**Provided records:**
Start of Block

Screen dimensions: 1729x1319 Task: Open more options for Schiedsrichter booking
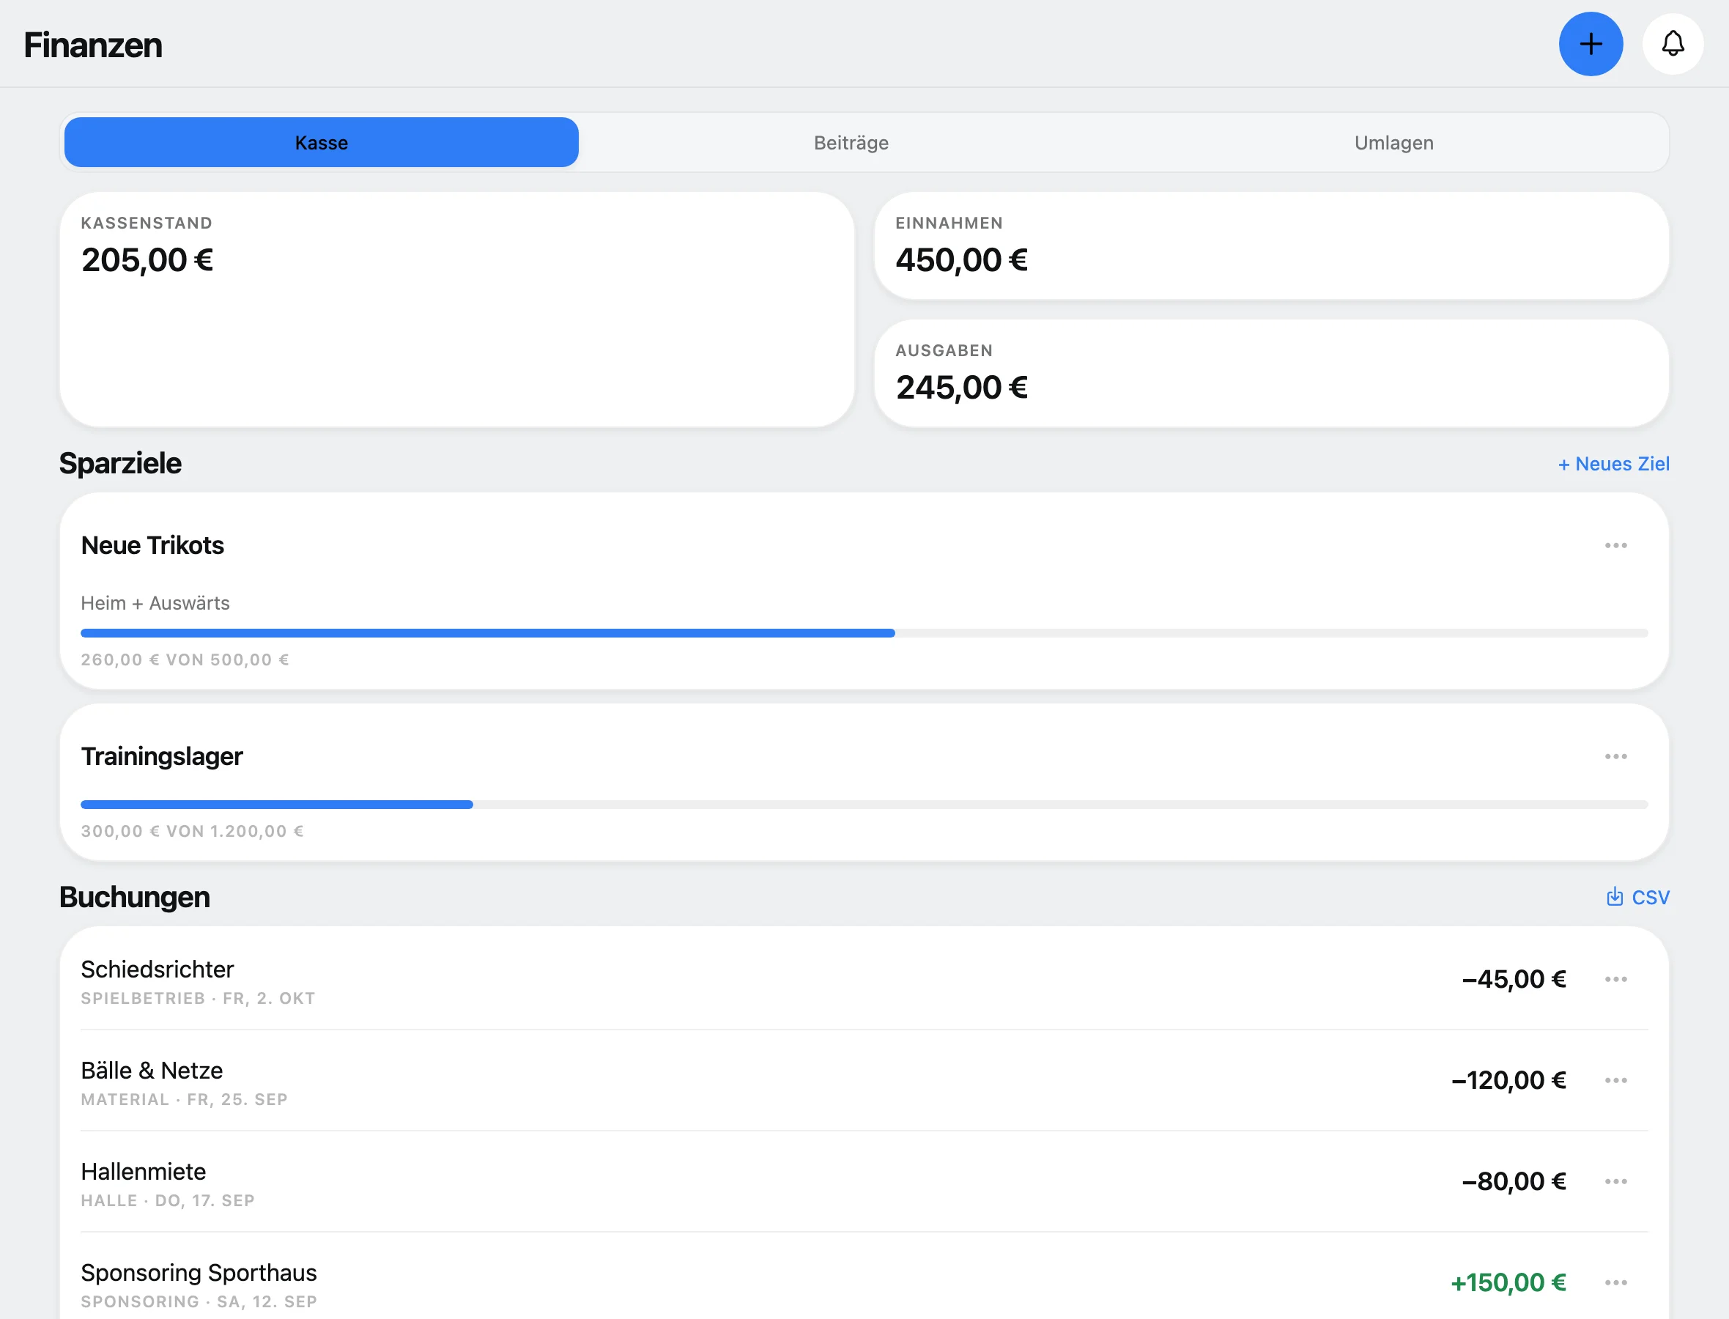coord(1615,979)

End of Block
Start of Block

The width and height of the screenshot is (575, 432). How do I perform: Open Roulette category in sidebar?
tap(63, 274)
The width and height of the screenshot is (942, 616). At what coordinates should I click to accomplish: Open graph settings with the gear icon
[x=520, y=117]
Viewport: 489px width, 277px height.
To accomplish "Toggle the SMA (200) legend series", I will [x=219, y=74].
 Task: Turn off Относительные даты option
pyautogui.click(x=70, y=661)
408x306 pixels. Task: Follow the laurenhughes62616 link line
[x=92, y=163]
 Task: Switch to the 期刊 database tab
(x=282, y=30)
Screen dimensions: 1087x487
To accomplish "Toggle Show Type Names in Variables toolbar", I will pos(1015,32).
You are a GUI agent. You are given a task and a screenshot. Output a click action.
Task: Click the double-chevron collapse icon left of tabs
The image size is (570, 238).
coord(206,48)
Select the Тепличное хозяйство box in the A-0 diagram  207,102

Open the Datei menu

End of Block
Start of Block

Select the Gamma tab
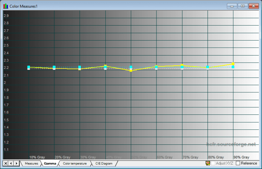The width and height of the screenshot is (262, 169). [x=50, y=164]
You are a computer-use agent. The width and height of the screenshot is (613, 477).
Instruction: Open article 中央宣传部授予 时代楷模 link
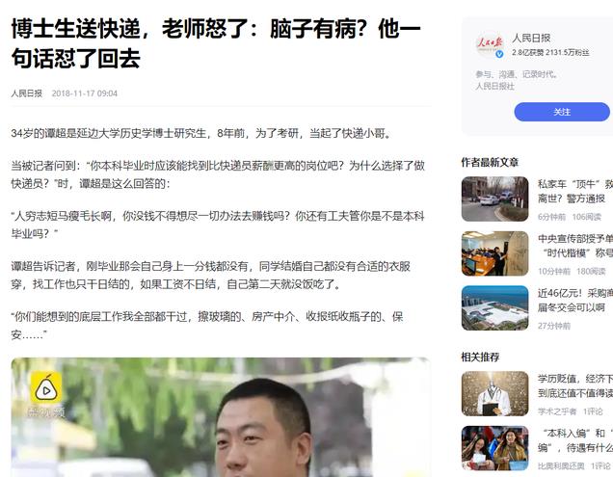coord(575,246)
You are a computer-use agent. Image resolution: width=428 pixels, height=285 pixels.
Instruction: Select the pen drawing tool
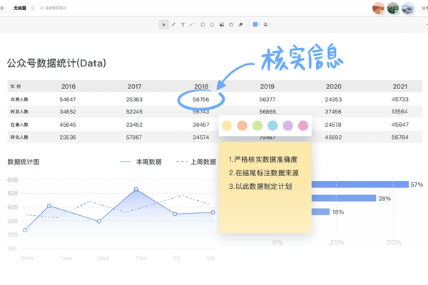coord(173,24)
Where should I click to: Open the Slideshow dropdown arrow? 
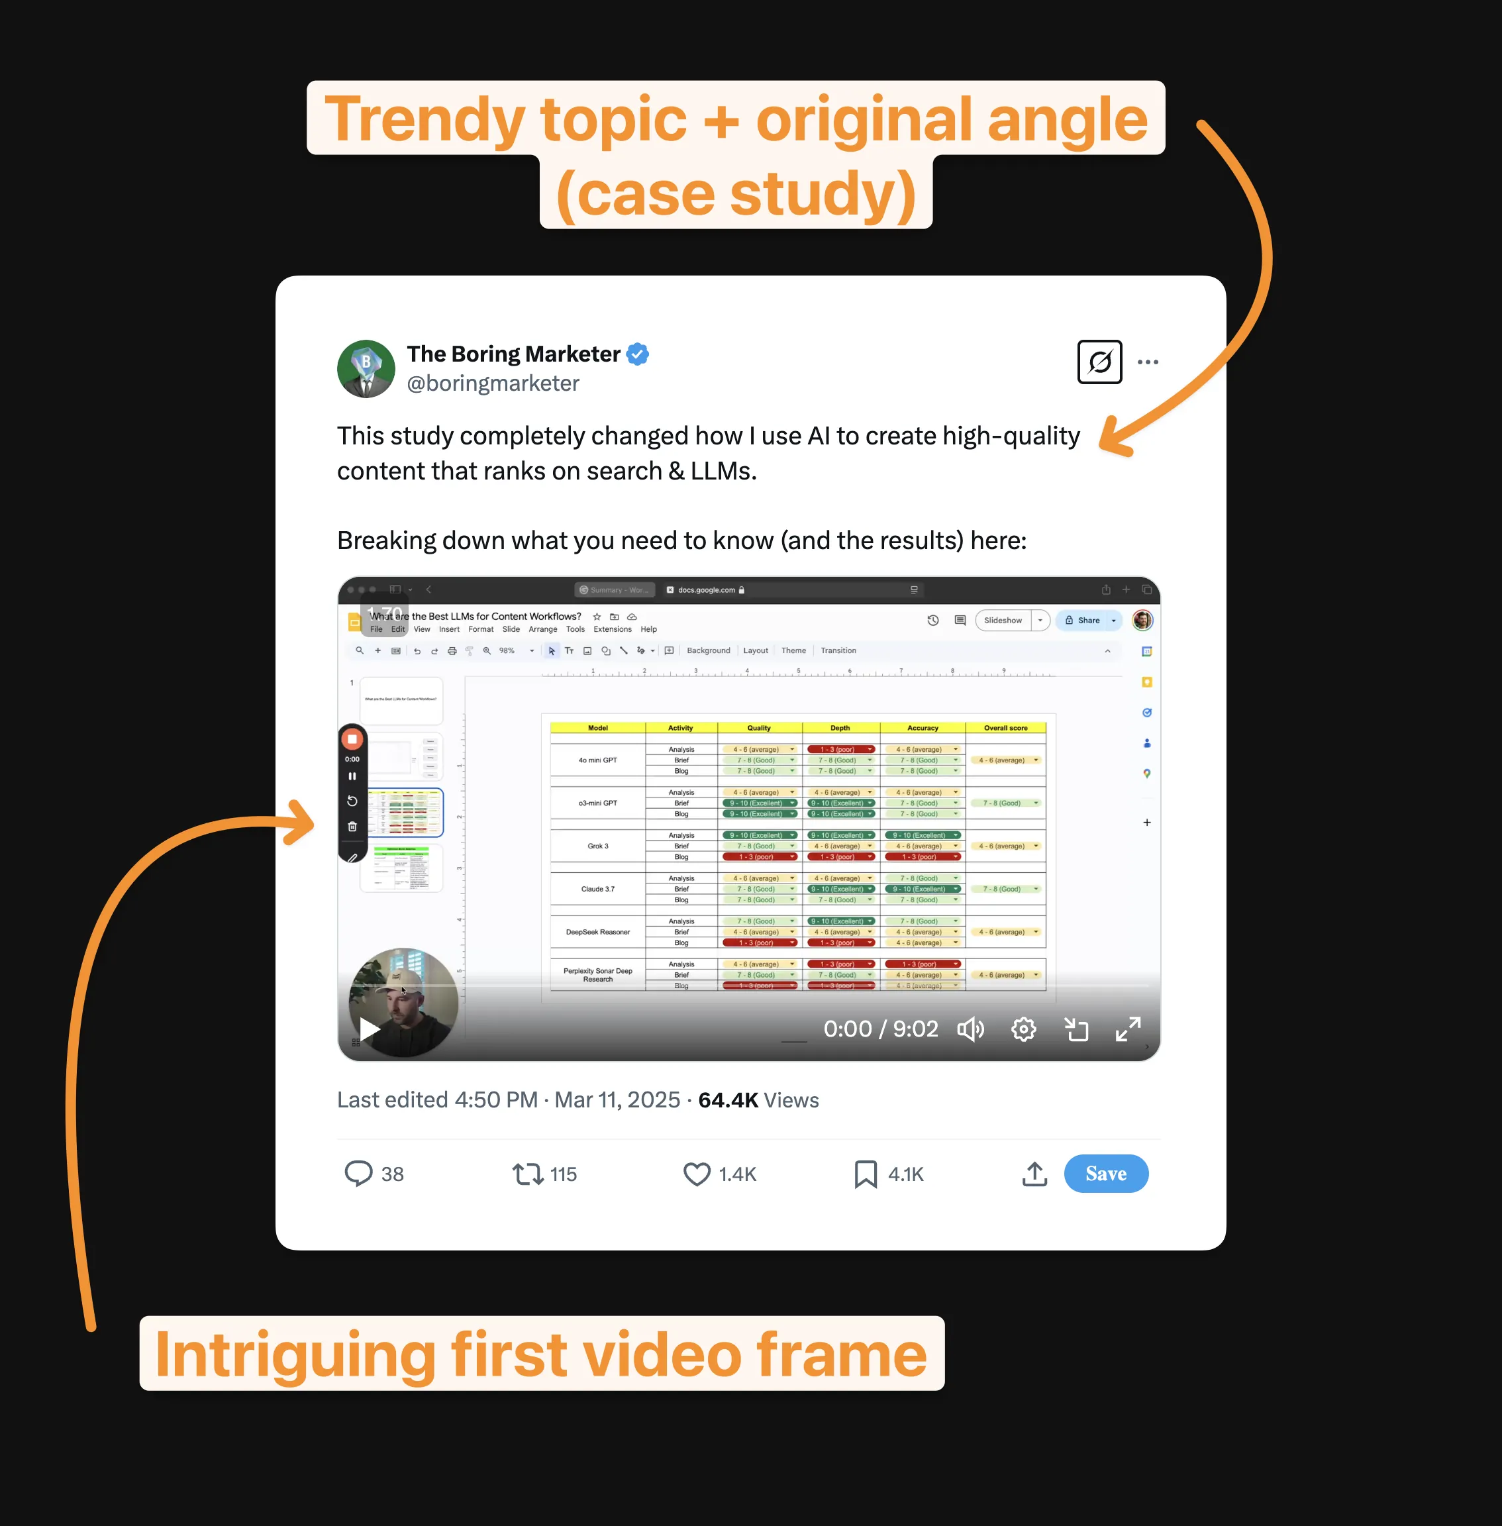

End of Block

**Problem statement:** Only the lines above from the one with "The image size is (570, 238)." through the one with "Open the Datei menu" should be duplicated, character for character.

**Written solution:**
The image size is (570, 238).
coord(206,48)
Select the Тепличное хозяйство box in the A-0 diagram  207,102

Open the Datei menu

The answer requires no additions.